O Estado terá que pagar R$ 971.447,02 em multas pelo descumprimento de uma decisão judicial que determinou melhorias na Cadeia Pública e na Delegacia de Polícia Civil de Natividade, no sudeste do Tocantins.
A Justiça rejeitou a contestação apresentada pelo governo e manteve a cobrança dos valores calculados pelo Ministério Público do Tocantins (MPTO).
A decisão foi tomada na terça-feira, 4, durante o cumprimento de sentença de uma ação civil pública que tramita desde 2010.
O valor corresponde às multas acumuladas pelo não cumprimento integral das medidas determinadas pela Justiça.
Problemas antigos
A ação foi apresentada pela Promotoria de Justiça de Natividade depois que inspeções encontraram uma série de problemas na estrutura da cadeia e da delegacia.
Entre as situações registradas estavam infiltrações, goteiras, mofo, vazamentos, fiação exposta, falta de ventilação nas celas e condições precárias de higiene.
A unidade prisional também enfrentava superlotação. Construída para receber 12 internos, chegou a abrigar 28 pessoas.

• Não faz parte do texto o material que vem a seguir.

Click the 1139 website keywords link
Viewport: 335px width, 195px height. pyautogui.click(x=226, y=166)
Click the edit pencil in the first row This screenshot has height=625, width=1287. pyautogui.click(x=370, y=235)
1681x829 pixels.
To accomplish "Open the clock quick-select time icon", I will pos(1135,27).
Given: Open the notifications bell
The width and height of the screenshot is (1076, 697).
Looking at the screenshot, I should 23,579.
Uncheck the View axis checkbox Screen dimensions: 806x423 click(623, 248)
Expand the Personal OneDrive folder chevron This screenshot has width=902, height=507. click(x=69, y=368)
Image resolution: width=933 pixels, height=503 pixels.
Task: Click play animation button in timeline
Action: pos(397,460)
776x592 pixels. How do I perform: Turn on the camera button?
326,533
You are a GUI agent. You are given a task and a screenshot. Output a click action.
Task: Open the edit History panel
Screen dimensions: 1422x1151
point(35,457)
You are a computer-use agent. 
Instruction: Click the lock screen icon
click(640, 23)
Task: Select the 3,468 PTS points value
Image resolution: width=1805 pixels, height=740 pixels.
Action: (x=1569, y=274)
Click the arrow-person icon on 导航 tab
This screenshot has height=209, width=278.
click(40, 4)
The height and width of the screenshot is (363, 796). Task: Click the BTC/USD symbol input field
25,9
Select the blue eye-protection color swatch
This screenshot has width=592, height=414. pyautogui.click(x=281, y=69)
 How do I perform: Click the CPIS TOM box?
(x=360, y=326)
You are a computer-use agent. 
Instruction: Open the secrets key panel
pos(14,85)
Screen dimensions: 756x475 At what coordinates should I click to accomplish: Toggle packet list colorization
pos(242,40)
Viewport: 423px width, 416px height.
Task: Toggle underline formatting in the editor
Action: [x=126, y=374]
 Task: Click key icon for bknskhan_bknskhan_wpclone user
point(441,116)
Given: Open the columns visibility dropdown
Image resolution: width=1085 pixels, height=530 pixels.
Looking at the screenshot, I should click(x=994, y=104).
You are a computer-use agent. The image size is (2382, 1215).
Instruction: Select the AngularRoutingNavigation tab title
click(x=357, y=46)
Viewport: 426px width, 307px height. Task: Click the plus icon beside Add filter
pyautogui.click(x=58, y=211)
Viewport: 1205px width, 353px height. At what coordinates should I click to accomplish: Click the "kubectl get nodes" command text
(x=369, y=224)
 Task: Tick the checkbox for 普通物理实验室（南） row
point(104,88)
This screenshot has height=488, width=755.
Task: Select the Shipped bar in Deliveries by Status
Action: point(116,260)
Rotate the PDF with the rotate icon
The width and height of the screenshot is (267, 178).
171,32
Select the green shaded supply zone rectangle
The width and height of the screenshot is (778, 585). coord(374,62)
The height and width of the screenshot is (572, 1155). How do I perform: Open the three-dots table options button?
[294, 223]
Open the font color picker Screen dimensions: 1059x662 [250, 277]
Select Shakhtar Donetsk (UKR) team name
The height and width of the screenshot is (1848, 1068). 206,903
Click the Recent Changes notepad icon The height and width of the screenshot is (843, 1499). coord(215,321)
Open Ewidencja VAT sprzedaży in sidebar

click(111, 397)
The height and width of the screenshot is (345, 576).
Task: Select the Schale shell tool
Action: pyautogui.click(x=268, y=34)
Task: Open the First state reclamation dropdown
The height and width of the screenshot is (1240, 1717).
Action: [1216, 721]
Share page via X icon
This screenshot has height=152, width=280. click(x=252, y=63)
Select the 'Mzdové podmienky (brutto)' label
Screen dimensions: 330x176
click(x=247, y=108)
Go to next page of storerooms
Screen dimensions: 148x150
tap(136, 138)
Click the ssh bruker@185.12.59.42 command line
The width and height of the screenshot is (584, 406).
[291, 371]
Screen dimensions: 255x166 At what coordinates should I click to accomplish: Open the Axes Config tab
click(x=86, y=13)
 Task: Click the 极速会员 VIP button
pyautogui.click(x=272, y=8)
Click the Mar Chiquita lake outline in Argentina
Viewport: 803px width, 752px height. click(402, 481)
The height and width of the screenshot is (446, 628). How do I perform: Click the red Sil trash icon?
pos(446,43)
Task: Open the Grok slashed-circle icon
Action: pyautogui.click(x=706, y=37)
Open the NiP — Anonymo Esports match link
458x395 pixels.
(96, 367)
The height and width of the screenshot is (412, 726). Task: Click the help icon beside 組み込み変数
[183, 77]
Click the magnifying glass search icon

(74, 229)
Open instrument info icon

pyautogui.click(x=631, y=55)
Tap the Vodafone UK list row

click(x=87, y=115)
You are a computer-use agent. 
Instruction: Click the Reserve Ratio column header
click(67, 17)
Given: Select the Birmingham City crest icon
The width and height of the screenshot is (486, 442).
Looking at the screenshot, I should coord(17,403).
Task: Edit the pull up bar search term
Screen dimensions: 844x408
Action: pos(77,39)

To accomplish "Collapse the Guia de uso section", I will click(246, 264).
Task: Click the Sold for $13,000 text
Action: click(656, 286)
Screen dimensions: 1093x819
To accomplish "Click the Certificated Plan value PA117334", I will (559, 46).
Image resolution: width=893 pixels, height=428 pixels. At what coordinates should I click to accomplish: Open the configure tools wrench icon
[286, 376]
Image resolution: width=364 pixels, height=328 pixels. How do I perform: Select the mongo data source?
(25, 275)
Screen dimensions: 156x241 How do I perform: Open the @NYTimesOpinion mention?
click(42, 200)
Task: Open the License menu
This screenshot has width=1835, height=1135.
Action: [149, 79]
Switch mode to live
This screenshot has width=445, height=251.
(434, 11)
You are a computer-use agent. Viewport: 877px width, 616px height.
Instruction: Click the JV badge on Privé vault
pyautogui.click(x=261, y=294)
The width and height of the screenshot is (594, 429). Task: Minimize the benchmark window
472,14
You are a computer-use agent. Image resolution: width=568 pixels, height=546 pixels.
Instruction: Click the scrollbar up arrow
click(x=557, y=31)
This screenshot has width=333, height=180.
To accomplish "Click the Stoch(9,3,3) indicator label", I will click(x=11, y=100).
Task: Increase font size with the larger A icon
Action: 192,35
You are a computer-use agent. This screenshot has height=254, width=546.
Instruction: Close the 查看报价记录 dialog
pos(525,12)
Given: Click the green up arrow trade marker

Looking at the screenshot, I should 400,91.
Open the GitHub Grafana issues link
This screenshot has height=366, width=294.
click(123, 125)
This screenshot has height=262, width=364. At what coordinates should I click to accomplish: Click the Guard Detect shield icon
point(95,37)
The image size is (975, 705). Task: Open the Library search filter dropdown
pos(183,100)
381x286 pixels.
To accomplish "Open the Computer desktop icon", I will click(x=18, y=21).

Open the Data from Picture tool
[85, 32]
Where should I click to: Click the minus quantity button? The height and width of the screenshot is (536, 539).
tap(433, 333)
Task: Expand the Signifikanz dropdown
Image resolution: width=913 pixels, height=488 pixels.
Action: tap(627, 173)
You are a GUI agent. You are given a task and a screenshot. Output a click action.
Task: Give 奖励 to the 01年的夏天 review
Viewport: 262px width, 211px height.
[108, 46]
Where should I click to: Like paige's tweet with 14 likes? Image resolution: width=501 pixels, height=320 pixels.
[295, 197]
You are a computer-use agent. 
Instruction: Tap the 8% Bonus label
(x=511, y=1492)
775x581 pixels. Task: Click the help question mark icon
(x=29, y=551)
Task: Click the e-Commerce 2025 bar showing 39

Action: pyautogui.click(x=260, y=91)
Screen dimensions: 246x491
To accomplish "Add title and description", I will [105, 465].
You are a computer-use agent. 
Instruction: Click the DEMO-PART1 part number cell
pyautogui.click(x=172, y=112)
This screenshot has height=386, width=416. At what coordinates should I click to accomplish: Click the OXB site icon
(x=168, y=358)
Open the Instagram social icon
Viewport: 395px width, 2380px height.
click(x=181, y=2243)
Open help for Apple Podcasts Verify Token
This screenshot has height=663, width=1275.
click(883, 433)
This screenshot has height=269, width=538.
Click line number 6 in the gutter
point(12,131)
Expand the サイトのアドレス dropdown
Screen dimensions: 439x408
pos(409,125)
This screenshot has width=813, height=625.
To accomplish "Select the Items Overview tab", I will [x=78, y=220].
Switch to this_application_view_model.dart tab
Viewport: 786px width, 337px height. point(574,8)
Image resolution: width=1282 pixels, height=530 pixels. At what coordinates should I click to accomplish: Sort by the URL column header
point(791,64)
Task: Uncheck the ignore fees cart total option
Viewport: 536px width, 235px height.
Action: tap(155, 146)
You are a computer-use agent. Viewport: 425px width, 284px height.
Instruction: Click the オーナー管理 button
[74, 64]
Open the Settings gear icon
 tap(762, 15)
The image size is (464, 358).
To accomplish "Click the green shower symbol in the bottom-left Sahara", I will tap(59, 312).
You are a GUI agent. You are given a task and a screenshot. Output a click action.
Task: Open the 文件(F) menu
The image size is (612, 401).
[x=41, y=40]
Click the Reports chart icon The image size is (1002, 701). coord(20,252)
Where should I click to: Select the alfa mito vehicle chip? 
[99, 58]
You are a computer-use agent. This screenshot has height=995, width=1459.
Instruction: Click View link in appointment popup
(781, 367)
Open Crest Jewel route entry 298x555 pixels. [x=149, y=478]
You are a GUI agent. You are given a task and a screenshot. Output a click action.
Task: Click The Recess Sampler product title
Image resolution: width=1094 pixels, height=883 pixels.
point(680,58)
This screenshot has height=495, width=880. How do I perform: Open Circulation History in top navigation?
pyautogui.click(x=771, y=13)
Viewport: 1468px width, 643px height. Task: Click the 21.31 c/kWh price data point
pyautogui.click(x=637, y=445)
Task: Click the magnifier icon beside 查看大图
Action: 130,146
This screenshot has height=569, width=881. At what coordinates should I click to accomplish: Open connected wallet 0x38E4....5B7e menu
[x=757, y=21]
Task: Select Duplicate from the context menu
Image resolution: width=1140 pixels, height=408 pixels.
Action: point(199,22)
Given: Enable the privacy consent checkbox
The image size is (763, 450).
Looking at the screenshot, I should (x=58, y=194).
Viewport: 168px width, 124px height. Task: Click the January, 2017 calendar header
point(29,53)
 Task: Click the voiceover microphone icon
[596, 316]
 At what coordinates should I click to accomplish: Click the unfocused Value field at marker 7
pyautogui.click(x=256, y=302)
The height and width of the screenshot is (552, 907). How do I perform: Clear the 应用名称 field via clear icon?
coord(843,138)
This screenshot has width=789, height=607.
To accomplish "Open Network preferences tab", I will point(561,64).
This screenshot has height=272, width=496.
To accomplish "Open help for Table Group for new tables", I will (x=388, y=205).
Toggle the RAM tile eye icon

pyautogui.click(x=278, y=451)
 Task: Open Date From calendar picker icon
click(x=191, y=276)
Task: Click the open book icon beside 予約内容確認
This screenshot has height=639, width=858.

Em determinados períodos, segundo o MPTO, mulheres e adolescentes também foram mantidos de forma inadequada no local.
Na delegacia, a ação apontou problemas como falta de servidores, equipamentos insuficientes e ausência de acesso à internet.
Ordem judicial
Em 2016, a Justiça determinou que o Estado apresentasse um plano para reformar a unidade e executasse as obras dentro do prazo estabelecido. Para garantir o cumprimento da decisão, foi fixada uma multa diária de R$ 10 mil.
A determinação foi mantida pelo Tribunal de Justiça. Mesmo assim, segundo o MPTO, as obrigações não foram cumpridas integralmente.
Durante o acompanhamento do caso, o Ministério Público encontrou novos problemas na unidade, entre eles déficit de policiais penais, falta de mobiliário e equipamentos, ausência de espaços destinados à educação e ao atendimento técnico e nova superlotação. A cadeia chegou a ter 39 reeducandos.
Estado contestou cobrança
Com o descumprimento das determinações, o MPTO pediu a execução das multas e apresentou os cálculos atualizados. O Estado contestou a cobrança e alegou, entre outros pontos, a existência de dificuldades orçamentárias.
A Justiça, porém, entendeu que o governo não apresentou elementos capazes de demonstrar erro nos cálculos do Ministério Público nem comprovou que a situação financeira justificaria o descumprimento da decisão.
Na decisão, o magistrado ressaltou que a multa serve para pressionar o cumprimento de uma ordem judicial e que reduzir o valor sem que a obrigação tenha sido cumprida retiraria a eficácia da medida.
Dinheiro será usado na reforma
Com a manutenção da cobrança, os R$ 971.447,02 deverão ser destinados à reforma da unidade penal, conforme determinado na decisão judicial.
O caso continua relacionado ao cumprimento da sentença da ação civil pública proposta pelo MPTO em 2010, que busca garantir melhorias estruturais e de funcionamento na cadeia pública e na delegacia de Natividade.